— SOURCE DATA —
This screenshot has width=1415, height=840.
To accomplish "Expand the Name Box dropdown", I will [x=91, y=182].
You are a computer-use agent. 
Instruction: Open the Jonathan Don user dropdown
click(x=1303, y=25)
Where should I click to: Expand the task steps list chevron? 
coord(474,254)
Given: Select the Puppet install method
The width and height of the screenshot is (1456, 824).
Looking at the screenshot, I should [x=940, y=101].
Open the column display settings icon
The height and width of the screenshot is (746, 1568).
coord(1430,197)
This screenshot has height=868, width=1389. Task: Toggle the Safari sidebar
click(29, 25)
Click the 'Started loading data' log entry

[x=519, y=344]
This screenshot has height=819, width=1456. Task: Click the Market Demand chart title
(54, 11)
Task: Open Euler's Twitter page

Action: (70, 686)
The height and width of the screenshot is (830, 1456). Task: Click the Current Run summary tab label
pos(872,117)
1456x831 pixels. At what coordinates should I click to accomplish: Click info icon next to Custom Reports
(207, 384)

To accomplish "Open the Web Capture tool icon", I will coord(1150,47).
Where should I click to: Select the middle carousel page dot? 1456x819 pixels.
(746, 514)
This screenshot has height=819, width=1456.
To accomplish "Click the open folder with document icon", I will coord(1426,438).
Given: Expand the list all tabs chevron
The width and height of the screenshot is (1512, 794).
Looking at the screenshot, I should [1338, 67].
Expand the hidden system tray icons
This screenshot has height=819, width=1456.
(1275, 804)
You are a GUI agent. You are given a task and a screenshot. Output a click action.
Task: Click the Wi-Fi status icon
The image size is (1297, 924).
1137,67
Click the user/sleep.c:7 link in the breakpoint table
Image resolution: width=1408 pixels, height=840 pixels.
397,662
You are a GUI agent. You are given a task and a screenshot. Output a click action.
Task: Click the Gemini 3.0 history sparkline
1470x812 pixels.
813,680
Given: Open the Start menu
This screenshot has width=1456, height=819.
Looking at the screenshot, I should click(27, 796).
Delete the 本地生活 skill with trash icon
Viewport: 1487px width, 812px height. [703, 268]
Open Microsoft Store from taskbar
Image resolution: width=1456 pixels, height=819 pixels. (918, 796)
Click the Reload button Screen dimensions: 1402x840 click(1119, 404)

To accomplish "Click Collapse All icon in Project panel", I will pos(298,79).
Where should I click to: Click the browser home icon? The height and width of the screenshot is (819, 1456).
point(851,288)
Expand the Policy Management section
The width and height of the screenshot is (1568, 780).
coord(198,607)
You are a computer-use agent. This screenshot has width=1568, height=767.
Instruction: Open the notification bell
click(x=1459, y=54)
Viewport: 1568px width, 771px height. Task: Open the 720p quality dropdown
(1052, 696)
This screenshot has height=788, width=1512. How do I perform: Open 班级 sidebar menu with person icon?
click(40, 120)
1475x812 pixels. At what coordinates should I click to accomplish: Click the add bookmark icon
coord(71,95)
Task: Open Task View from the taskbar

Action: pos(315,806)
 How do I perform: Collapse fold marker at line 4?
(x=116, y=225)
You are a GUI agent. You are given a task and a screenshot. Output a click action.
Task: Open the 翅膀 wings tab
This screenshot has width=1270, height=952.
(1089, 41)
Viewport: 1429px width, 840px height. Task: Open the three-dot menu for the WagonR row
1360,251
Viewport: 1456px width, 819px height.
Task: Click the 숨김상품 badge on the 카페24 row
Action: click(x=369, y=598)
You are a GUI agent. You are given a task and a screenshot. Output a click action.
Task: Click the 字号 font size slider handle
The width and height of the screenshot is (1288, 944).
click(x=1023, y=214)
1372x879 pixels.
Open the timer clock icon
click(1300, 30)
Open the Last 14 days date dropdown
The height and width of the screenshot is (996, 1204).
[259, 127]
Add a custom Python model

— YOUR OBJECTIVE —
Would you please repeat the entire listing above exactly?

— COMPLETED TASK —
This screenshot has width=1415, height=840.
To accomplish "Expand the Name Box dropdown", I will [x=91, y=182].
You are a computer-use agent. 
Instruction: Open the Jonathan Don user dropdown
click(x=1303, y=25)
Where should I click to: Expand the task steps list chevron? 
coord(474,254)
Given: Select the Puppet install method
The width and height of the screenshot is (1456, 824).
Looking at the screenshot, I should [x=940, y=101].
Open the column display settings icon
The height and width of the screenshot is (746, 1568).
coord(1430,197)
This screenshot has height=868, width=1389. Task: Toggle the Safari sidebar
click(29, 25)
Click the 'Started loading data' log entry

[x=519, y=344]
This screenshot has height=819, width=1456. Task: Click the Market Demand chart title
(54, 11)
Task: Open Euler's Twitter page

Action: (70, 686)
The height and width of the screenshot is (830, 1456). Task: Click the Current Run summary tab label
pos(872,117)
1456x831 pixels. At what coordinates should I click to accomplish: Click info icon next to Custom Reports
(207, 384)

To accomplish "Open the Web Capture tool icon", I will coord(1150,47).
Where should I click to: Select the middle carousel page dot? 1456x819 pixels.
(746, 514)
This screenshot has height=819, width=1456.
To accomplish "Click the open folder with document icon", I will coord(1426,438).
Given: Expand the list all tabs chevron
The width and height of the screenshot is (1512, 794).
Looking at the screenshot, I should [1338, 67].
Expand the hidden system tray icons
This screenshot has height=819, width=1456.
(1275, 804)
You are a GUI agent. You are given a task and a screenshot. Output a click action.
Task: Click the Wi-Fi status icon
The image size is (1297, 924).
1137,67
Click the user/sleep.c:7 link in the breakpoint table
Image resolution: width=1408 pixels, height=840 pixels.
397,662
You are a GUI agent. You are given a task and a screenshot. Output a click action.
Task: Click the Gemini 3.0 history sparkline
1470x812 pixels.
813,680
Given: Open the Start menu
This screenshot has width=1456, height=819.
Looking at the screenshot, I should click(27, 796).
Delete the 本地生活 skill with trash icon
Viewport: 1487px width, 812px height. [703, 268]
Open Microsoft Store from taskbar
Image resolution: width=1456 pixels, height=819 pixels. (918, 796)
Click the Reload button Screen dimensions: 1402x840 click(1119, 404)

To accomplish "Click Collapse All icon in Project panel", I will pos(298,79).
Where should I click to: Click the browser home icon? The height and width of the screenshot is (819, 1456).
point(851,288)
Expand the Policy Management section
The width and height of the screenshot is (1568, 780).
coord(198,607)
You are a computer-use agent. This screenshot has width=1568, height=767.
Instruction: Open the notification bell
click(x=1459, y=54)
Viewport: 1568px width, 771px height. Task: Open the 720p quality dropdown
(1052, 696)
This screenshot has height=788, width=1512. How do I perform: Open 班级 sidebar menu with person icon?
click(40, 120)
1475x812 pixels. At what coordinates should I click to accomplish: Click the add bookmark icon
coord(71,95)
Task: Open Task View from the taskbar

Action: pos(315,806)
 How do I perform: Collapse fold marker at line 4?
(x=116, y=225)
You are a GUI agent. You are given a task and a screenshot. Output a click action.
Task: Open the 翅膀 wings tab
This screenshot has width=1270, height=952.
(1089, 41)
Viewport: 1429px width, 840px height. Task: Open the three-dot menu for the WagonR row
1360,251
Viewport: 1456px width, 819px height.
Task: Click the 숨김상품 badge on the 카페24 row
Action: click(x=369, y=598)
You are a GUI agent. You are given a task and a screenshot. Output a click action.
Task: Click the 字号 font size slider handle
The width and height of the screenshot is (1288, 944).
click(x=1023, y=214)
1372x879 pixels.
Open the timer clock icon
click(1300, 30)
Open the Last 14 days date dropdown
The height and width of the screenshot is (996, 1204).
[259, 127]
Add a custom Python model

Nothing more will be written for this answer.